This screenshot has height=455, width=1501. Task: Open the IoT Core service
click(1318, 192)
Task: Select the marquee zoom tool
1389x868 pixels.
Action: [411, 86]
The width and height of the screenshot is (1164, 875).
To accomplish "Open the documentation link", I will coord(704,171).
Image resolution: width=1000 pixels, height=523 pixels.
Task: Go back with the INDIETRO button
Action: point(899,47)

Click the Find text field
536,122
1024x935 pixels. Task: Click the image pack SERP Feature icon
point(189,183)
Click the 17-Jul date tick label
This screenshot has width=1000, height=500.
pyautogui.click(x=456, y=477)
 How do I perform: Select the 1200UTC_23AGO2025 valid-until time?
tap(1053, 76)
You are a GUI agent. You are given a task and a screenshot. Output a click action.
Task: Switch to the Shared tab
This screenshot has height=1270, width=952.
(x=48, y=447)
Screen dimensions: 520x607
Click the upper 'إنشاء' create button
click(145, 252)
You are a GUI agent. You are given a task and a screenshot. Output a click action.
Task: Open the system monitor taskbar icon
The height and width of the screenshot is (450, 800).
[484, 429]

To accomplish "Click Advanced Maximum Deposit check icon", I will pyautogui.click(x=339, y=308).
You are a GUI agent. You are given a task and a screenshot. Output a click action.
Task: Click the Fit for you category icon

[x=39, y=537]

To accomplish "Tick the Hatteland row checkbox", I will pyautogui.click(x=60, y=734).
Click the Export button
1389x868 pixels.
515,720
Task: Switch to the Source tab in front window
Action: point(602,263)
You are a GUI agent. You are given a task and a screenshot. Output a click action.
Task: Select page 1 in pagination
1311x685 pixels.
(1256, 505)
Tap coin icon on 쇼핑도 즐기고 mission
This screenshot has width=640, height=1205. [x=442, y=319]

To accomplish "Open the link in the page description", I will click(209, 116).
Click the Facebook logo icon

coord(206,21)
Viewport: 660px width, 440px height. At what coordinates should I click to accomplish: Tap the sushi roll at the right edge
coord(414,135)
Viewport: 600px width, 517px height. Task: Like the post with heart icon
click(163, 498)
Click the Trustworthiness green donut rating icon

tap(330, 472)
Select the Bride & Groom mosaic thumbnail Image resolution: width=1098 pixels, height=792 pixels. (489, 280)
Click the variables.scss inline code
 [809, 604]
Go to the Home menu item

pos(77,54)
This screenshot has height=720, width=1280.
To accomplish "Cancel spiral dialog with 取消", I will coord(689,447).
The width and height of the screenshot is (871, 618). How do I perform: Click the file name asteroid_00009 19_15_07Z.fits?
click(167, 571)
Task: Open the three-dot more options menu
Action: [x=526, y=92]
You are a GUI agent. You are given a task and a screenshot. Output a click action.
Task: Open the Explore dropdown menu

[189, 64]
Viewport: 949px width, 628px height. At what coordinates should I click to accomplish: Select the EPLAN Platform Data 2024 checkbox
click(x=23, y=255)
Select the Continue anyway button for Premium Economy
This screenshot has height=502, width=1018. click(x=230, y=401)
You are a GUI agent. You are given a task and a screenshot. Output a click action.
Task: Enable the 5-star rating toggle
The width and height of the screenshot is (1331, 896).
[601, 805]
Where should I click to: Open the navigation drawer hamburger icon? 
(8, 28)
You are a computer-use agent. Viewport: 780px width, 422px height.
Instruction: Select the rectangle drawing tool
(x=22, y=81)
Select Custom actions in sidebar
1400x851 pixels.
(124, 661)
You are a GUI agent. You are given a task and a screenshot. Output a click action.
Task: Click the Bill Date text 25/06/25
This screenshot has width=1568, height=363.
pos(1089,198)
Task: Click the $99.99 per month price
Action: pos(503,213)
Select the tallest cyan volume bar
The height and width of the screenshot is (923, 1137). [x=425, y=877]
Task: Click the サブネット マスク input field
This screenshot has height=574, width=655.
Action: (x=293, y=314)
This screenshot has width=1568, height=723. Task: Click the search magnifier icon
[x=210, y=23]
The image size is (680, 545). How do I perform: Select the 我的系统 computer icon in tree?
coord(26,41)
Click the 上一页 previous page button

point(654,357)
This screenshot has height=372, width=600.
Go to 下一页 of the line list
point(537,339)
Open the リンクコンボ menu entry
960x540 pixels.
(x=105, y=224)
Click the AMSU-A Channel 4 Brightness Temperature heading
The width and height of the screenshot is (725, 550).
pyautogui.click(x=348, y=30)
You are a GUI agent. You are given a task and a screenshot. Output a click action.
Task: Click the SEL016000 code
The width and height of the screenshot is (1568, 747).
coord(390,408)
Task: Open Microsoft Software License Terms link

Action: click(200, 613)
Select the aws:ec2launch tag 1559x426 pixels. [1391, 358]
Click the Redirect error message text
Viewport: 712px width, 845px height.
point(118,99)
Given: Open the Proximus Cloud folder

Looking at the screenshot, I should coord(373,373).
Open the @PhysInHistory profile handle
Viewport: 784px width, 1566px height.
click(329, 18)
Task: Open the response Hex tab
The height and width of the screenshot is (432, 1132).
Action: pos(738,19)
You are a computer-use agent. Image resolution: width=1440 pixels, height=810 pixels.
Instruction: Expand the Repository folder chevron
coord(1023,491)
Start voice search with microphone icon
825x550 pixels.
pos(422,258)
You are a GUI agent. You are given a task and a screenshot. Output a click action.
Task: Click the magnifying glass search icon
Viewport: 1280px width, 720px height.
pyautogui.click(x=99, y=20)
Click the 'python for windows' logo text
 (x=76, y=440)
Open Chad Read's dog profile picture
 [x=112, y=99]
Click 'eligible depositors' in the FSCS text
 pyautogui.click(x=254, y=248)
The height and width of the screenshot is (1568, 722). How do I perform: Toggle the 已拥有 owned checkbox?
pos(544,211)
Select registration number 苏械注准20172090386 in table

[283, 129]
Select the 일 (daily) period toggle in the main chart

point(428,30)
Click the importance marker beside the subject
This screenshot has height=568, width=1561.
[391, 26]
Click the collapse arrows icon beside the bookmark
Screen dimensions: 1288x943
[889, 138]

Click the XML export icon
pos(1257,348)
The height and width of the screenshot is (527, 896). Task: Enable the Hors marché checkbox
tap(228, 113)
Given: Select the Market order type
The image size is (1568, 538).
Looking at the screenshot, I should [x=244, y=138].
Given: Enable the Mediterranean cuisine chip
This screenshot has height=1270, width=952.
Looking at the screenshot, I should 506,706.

__________________________________________________

→ **Work required**:
Every entry should be output again exactly as written.

→ **Written answer**:
This screenshot has height=455, width=1501. Task: Open the IoT Core service
click(1318, 192)
Task: Select the marquee zoom tool
1389x868 pixels.
Action: [411, 86]
The width and height of the screenshot is (1164, 875).
To accomplish "Open the documentation link", I will coord(704,171).
Image resolution: width=1000 pixels, height=523 pixels.
Task: Go back with the INDIETRO button
Action: point(899,47)

Click the Find text field
536,122
1024x935 pixels. Task: Click the image pack SERP Feature icon
point(189,183)
Click the 17-Jul date tick label
This screenshot has width=1000, height=500.
pyautogui.click(x=456, y=477)
 How do I perform: Select the 1200UTC_23AGO2025 valid-until time?
tap(1053, 76)
You are a GUI agent. You are given a task and a screenshot. Output a click action.
Task: Switch to the Shared tab
This screenshot has height=1270, width=952.
(x=48, y=447)
Screen dimensions: 520x607
Click the upper 'إنشاء' create button
click(145, 252)
You are a GUI agent. You are given a task and a screenshot. Output a click action.
Task: Open the system monitor taskbar icon
The height and width of the screenshot is (450, 800).
[484, 429]

To accomplish "Click Advanced Maximum Deposit check icon", I will pyautogui.click(x=339, y=308).
You are a GUI agent. You are given a task and a screenshot. Output a click action.
Task: Click the Fit for you category icon

[x=39, y=537]

To accomplish "Tick the Hatteland row checkbox", I will pyautogui.click(x=60, y=734).
Click the Export button
1389x868 pixels.
515,720
Task: Switch to the Source tab in front window
Action: point(602,263)
You are a GUI agent. You are given a task and a screenshot. Output a click action.
Task: Select page 1 in pagination
1311x685 pixels.
(1256, 505)
Tap coin icon on 쇼핑도 즐기고 mission
This screenshot has width=640, height=1205. [x=442, y=319]

To accomplish "Open the link in the page description", I will click(209, 116).
Click the Facebook logo icon

coord(206,21)
Viewport: 660px width, 440px height. At what coordinates should I click to accomplish: Tap the sushi roll at the right edge
coord(414,135)
Viewport: 600px width, 517px height. Task: Like the post with heart icon
click(163, 498)
Click the Trustworthiness green donut rating icon

tap(330, 472)
Select the Bride & Groom mosaic thumbnail Image resolution: width=1098 pixels, height=792 pixels. (489, 280)
Click the variables.scss inline code
 [809, 604]
Go to the Home menu item

pos(77,54)
This screenshot has height=720, width=1280.
To accomplish "Cancel spiral dialog with 取消", I will coord(689,447).
The width and height of the screenshot is (871, 618). How do I perform: Click the file name asteroid_00009 19_15_07Z.fits?
click(167, 571)
Task: Open the three-dot more options menu
Action: [x=526, y=92]
You are a GUI agent. You are given a task and a screenshot. Output a click action.
Task: Open the Explore dropdown menu

[189, 64]
Viewport: 949px width, 628px height. At what coordinates should I click to accomplish: Select the EPLAN Platform Data 2024 checkbox
click(x=23, y=255)
Select the Continue anyway button for Premium Economy
This screenshot has height=502, width=1018. click(x=230, y=401)
You are a GUI agent. You are given a task and a screenshot. Output a click action.
Task: Enable the 5-star rating toggle
The width and height of the screenshot is (1331, 896).
[601, 805]
Where should I click to: Open the navigation drawer hamburger icon? 
(8, 28)
You are a computer-use agent. Viewport: 780px width, 422px height.
Instruction: Select the rectangle drawing tool
(x=22, y=81)
Select Custom actions in sidebar
1400x851 pixels.
(124, 661)
You are a GUI agent. You are given a task and a screenshot. Output a click action.
Task: Click the Bill Date text 25/06/25
This screenshot has width=1568, height=363.
pos(1089,198)
Task: Click the $99.99 per month price
Action: pos(503,213)
Select the tallest cyan volume bar
The height and width of the screenshot is (923, 1137). [x=425, y=877]
Task: Click the サブネット マスク input field
This screenshot has height=574, width=655.
Action: (x=293, y=314)
This screenshot has width=1568, height=723. Task: Click the search magnifier icon
[x=210, y=23]
The image size is (680, 545). How do I perform: Select the 我的系统 computer icon in tree?
coord(26,41)
Click the 上一页 previous page button

point(654,357)
This screenshot has height=372, width=600.
Go to 下一页 of the line list
point(537,339)
Open the リンクコンボ menu entry
960x540 pixels.
(x=105, y=224)
Click the AMSU-A Channel 4 Brightness Temperature heading
The width and height of the screenshot is (725, 550).
pyautogui.click(x=348, y=30)
You are a GUI agent. You are given a task and a screenshot. Output a click action.
Task: Click the SEL016000 code
The width and height of the screenshot is (1568, 747).
coord(390,408)
Task: Open Microsoft Software License Terms link

Action: click(200, 613)
Select the aws:ec2launch tag 1559x426 pixels. [1391, 358]
Click the Redirect error message text
Viewport: 712px width, 845px height.
point(118,99)
Given: Open the Proximus Cloud folder

Looking at the screenshot, I should coord(373,373).
Open the @PhysInHistory profile handle
Viewport: 784px width, 1566px height.
click(329, 18)
Task: Open the response Hex tab
The height and width of the screenshot is (432, 1132).
Action: pos(738,19)
You are a computer-use agent. Image resolution: width=1440 pixels, height=810 pixels.
Instruction: Expand the Repository folder chevron
coord(1023,491)
Start voice search with microphone icon
825x550 pixels.
pos(422,258)
You are a GUI agent. You are given a task and a screenshot. Output a click action.
Task: Click the magnifying glass search icon
Viewport: 1280px width, 720px height.
pyautogui.click(x=99, y=20)
Click the 'python for windows' logo text
 (x=76, y=440)
Open Chad Read's dog profile picture
 [x=112, y=99]
Click 'eligible depositors' in the FSCS text
 pyautogui.click(x=254, y=248)
The height and width of the screenshot is (1568, 722). How do I perform: Toggle the 已拥有 owned checkbox?
pos(544,211)
Select registration number 苏械注准20172090386 in table

[283, 129]
Select the 일 (daily) period toggle in the main chart

point(428,30)
Click the importance marker beside the subject
This screenshot has height=568, width=1561.
[391, 26]
Click the collapse arrows icon beside the bookmark
Screen dimensions: 1288x943
[889, 138]

Click the XML export icon
pos(1257,348)
The height and width of the screenshot is (527, 896). Task: Enable the Hors marché checkbox
tap(228, 113)
Given: Select the Market order type
The image size is (1568, 538).
Looking at the screenshot, I should [x=244, y=138].
Given: Enable the Mediterranean cuisine chip
This screenshot has height=1270, width=952.
Looking at the screenshot, I should 506,706.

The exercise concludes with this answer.